§ Records supplied:
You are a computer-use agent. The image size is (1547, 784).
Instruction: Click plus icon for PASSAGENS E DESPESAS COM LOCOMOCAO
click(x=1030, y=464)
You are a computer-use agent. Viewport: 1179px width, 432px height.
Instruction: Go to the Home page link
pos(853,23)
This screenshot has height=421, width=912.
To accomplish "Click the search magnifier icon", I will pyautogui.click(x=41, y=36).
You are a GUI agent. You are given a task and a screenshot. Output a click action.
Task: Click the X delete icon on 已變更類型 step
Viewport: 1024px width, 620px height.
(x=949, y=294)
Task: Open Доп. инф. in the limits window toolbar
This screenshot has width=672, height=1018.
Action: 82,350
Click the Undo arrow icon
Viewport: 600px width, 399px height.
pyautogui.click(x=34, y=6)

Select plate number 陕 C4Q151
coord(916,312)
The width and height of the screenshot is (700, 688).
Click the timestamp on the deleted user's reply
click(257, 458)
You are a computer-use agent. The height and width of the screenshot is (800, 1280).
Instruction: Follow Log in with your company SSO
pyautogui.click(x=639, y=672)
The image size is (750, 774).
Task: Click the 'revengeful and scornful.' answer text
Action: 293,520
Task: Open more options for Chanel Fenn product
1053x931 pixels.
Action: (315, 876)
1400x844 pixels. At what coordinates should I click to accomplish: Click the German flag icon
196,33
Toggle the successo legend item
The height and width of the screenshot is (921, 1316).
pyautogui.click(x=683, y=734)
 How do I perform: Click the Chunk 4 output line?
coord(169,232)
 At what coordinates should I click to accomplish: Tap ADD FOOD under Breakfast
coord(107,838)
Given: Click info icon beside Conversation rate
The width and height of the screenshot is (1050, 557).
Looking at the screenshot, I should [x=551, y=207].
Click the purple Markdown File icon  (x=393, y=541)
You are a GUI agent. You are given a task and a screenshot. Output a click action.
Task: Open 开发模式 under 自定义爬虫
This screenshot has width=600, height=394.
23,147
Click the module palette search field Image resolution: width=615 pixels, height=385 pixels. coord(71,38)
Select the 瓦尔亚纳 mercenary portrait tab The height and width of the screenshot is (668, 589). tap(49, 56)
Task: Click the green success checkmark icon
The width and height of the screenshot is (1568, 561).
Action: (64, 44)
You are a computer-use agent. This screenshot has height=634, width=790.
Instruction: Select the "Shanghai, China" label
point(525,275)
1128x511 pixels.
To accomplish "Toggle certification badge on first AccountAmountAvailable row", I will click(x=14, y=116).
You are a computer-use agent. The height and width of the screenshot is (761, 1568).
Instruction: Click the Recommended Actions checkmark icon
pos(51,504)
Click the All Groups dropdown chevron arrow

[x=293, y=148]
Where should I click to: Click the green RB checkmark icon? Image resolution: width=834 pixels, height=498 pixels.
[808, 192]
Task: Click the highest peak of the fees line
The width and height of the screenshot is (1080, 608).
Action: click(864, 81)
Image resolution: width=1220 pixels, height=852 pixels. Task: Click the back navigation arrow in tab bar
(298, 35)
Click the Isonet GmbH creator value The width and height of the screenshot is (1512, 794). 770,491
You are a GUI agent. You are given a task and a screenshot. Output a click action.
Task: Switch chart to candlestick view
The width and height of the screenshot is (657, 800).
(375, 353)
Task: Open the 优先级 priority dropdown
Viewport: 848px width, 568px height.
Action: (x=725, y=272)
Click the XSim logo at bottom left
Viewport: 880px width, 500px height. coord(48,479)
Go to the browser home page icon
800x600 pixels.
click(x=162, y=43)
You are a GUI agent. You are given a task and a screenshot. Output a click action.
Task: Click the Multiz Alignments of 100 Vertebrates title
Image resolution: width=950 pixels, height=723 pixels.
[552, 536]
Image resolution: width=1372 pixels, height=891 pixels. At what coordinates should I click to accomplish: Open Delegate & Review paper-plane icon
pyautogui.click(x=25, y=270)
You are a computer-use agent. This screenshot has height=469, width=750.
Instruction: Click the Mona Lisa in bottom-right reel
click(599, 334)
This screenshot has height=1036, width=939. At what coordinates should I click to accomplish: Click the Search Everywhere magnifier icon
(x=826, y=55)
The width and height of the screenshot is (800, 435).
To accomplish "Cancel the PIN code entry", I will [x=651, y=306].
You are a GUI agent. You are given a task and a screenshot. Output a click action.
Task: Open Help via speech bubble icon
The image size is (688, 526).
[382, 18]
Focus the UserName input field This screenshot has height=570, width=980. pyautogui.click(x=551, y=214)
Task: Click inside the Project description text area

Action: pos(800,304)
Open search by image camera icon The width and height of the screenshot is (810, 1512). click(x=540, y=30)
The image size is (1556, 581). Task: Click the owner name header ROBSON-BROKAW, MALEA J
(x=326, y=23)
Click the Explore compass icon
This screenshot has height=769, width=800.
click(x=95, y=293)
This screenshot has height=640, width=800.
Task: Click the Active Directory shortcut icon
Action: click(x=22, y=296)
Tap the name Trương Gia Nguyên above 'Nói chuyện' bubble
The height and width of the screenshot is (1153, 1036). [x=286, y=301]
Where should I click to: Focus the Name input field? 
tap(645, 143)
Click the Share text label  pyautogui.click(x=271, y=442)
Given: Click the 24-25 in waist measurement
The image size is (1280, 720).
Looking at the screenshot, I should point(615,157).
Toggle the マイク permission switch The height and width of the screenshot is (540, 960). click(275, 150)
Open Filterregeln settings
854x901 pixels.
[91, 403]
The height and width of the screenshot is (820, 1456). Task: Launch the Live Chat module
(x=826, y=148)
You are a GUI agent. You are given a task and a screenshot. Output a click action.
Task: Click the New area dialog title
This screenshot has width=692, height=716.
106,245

§ Requirement: Only lines with the word "computer" count here; copy every one from the records.

§ Task answer:
You are a computer-use agent. The image size is (1547, 784).
You are a computer-use agent. Viewport: 1179px width, 432px height.
You are a computer-use agent. The height and width of the screenshot is (800, 1280).
You are a computer-use agent. This screenshot has height=634, width=790.
You are a computer-use agent. The height and width of the screenshot is (761, 1568).
You are a computer-use agent. This screenshot has height=469, width=750.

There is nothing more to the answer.